Signals from the interior – Probes, sondes and sounds (1975)

Heinz Wolff

Heinz Wolff looks at the ways in which we can discover what's happening in our digestive tract.

Watch time: 58:30
Heinz Wolff  speaking at the Ri theatre
Image credit: Royal Institution

Lecture 4 – Probes, sondes and sounds

From the 1975 programme notes:

If one had to associate a particular instrument with doctors in general, it would certainly be the stethoscope. It enables him with convenience and decorum to listen to the noises inside his patient. Most of the interesting noises occur in the chest and in particular in or close to the heart, though bowel sounds have also received some attention. The interpretation of the sounds takes experience, but this can be supplemented by detecting the sounds electronically and displaying them as a picture, when it also becomes possible to measure the time relationship between them.

Man is really a tube about 10 metres long, if one considers the path between mouth and anus in which all our food is digested. It is not easy to explore the inside of this tube except close to the two ends. One way of measuring some of the physical conditions inside it such as pressure, temperature, movement, and even acidity is to swallow a very small radio-transmitter equipped with means to modulate the radio signal in accordance with the conditions it encounters. Such a transmitter can be allowed to pass right through the system, transmitting as it is moved along.

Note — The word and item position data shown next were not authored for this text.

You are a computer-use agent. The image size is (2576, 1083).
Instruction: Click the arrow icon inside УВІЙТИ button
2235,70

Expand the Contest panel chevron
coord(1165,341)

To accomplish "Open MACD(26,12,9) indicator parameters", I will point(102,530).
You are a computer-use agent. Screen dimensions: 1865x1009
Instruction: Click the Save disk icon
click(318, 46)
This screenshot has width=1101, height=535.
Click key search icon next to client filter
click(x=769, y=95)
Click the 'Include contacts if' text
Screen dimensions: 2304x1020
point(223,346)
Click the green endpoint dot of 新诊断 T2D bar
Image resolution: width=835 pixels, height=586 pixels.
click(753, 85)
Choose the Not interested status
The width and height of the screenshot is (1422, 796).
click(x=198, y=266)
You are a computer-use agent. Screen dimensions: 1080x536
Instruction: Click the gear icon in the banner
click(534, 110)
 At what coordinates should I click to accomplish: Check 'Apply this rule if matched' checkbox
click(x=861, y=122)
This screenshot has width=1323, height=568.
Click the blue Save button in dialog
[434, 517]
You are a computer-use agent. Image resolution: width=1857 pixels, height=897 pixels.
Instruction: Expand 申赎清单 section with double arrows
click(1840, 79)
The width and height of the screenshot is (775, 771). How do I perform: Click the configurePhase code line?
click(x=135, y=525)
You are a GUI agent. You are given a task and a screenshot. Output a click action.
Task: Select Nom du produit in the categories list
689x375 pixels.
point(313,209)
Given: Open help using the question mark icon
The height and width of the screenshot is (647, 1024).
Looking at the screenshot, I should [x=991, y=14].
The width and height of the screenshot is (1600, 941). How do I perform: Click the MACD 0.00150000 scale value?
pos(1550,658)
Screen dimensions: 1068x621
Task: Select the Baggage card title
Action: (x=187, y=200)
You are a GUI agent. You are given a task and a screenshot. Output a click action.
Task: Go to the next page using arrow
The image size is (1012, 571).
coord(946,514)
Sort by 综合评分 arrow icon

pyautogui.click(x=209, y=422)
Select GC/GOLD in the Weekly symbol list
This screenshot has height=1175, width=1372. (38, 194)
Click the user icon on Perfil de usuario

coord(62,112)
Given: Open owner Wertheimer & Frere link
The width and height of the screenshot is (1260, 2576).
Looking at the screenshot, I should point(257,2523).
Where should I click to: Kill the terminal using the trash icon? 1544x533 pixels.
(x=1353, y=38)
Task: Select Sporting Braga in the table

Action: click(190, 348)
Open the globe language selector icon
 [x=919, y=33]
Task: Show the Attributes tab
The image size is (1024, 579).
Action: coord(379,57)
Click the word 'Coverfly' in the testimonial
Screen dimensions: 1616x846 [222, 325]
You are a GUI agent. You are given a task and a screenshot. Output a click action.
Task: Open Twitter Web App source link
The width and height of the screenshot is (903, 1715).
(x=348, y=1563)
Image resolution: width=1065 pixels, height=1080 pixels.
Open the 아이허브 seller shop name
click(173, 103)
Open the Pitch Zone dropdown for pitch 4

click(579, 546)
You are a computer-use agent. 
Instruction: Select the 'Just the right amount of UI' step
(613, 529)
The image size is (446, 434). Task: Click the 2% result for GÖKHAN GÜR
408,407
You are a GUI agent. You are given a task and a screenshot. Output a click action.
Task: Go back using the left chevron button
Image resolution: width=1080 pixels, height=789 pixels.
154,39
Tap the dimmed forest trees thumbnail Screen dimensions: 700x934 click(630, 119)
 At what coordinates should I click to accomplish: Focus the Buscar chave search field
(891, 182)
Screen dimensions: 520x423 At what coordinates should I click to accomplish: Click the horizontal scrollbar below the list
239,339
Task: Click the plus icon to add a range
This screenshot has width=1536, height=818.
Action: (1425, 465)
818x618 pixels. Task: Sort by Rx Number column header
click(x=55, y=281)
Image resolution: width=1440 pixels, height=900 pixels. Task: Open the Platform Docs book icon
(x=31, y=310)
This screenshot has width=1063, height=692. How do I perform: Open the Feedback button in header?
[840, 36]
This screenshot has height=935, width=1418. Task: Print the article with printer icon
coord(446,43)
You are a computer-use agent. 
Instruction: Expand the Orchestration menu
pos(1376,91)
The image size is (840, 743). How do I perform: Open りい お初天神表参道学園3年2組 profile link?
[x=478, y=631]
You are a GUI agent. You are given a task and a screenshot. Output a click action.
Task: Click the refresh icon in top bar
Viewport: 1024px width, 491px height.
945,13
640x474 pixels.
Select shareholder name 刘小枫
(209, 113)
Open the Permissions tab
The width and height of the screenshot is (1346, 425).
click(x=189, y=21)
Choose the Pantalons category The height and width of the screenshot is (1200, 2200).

Another way of exploring the alimentary canal, which is also applicable to the tubes in the lung, is to use an endoscope. This is an optical system which can allow one to see round corners and also to examine in detail whatever is close to the tip of the device. When great flexibility is required endoscopes can be made out of bundles of special glass fibres, where each fibre carries one image point from the input end of the bundle to the viewing end. It is important therefore that the geometrical arrangement of the ends of the fibres at the two ends is identical in order to avoid scrambling the image, a requirement which makes them difficult and expensive to construct.

About the 1975 CHRISTMAS LECTURES

In his 1975 CHRISTMAS LECTURES, Heinz Wolff explores how to investigate your inside without breaking the skin.

From the 1975 programme notes:

Imagine that you had to find out what was wrong with a motor car, but that you were not allowed to open the bonnet, or undo any nuts and bolts, or to break any wires. You would have to rely entirely on the noises you could hear, on how it reacted to the manipulation of external controls, and maybe on the characteristics of the exhaust.

The doctor using only his own senses is in much the same position when examining a patient, except that he has to deal with a very much more complicated system, and moreover one which is understood less completely than a motor car. This series of lectures is about how one can examine the functioning or the structure of the inside of the body noninvasively, that is, without having to open the patient. In particular, they will be concerned with the techniques which are now available to amplify the doctor's senses or to detect signals to which we are normally quite insensitive.

Each lecture will take a particular set of signals, consider their origin and why they are important, demonstrate how they are detected and measured, and explain how the instrumentation works. The lectures will also illustrate how much modern medicine is becoming dependent on a proper application and understanding of engineering and physical principles.